A Short Story


Good-girl, by Kimberly Russo


Skipping down my street in the morning San Diego sunshine, a light reflected off of the empty Coca-Cola bottle at the sidewalk’s end. There really wasn’t anything significant about this glass bottle. I’d seen plenty of them in my five-year-old experience. The same phrase that I always heard when approaching something fragile or otherwise expensive-looking boomed in my consciousness, “Do not touch!”

I scanned the intersection of my shabby neighborhood. Not a sign of life on the sidewalks, streets, or front stoops. Alone. I was completely alone. With no brothers or sisters and full-time working parents, I had long since learned to keep myself entertained.  My only companion, the green, condemned house, regarded me from the adjacent corner.

The yellow-blonde hair that reached my waist and a light smattering of freckles across my nose highlighted my angelic appearance. Underneath that aesthetically pleasing exterior, I really was a good girl. I knew this because people were always saying so.

“Kimmy is a good girl.”

“Aren’t you just a good little girl?”

“Oh, what a good girl you are!”  I may have been just a good little girl, but I already recognized the value of this positive affirmation.

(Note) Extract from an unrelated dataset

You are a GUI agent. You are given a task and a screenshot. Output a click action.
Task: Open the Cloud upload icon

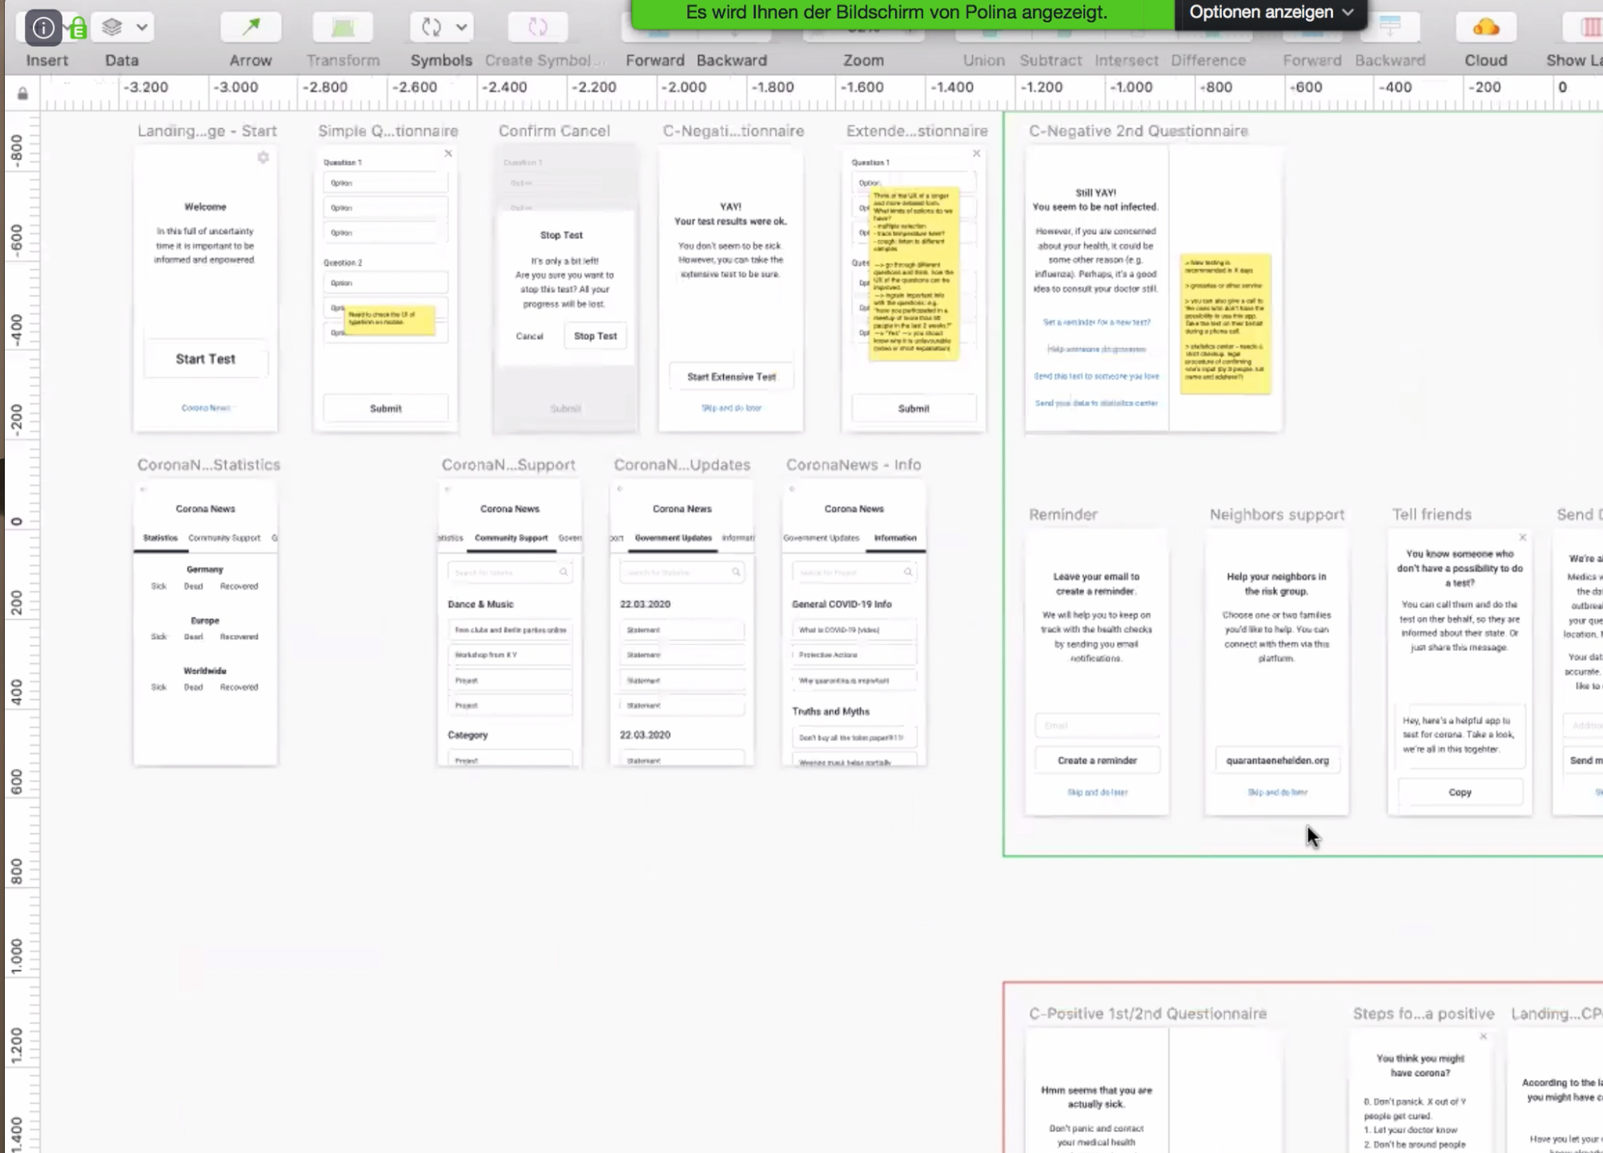pyautogui.click(x=1485, y=27)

Grown-ups everywhere liked a good-girl. Good-girls got stuff, stuff like candy and ice-cream cones. And more importantly, love. Everyone loved good-girls… and did I ever want to be loved.

A strange feeling tingled in my fingertips. I remembered experiencing this sensation once before now. I had helped myself to a children’s Flintstone vitamin temptingly contained in the PEZ-like, Humpty-Dumpty dispenser. Actually, it had been several vitamins. I knew it was a naughty thing to do, but the thrill of popping out a mystery character and color was too much to resist. Though the guilt of the vitamin incident weighed on my fragile conscience, a similar temptation burned in me now.

I reached down and snatched the glass bottle. It was hot. Prisms of color decorated the black-top, and a new thought formed in my head. I suppose it had existed there from the instant I spotted the reflecting light; Break it. Not just break it; smash it. Wreck it! My ears rang in preparatory glee. I could do something. I had the power to break the bottle and the rules.  

It could have been anti-climactic, but it wasn’t. The bottle connected with the concrete in a cacophonous shower of shards. Sheer elation. And then I glanced a few feet behind me.

The policeman with the shiny badge stared straight into my soul. One truth was instantly clear to me… he did not think I was a good-girl.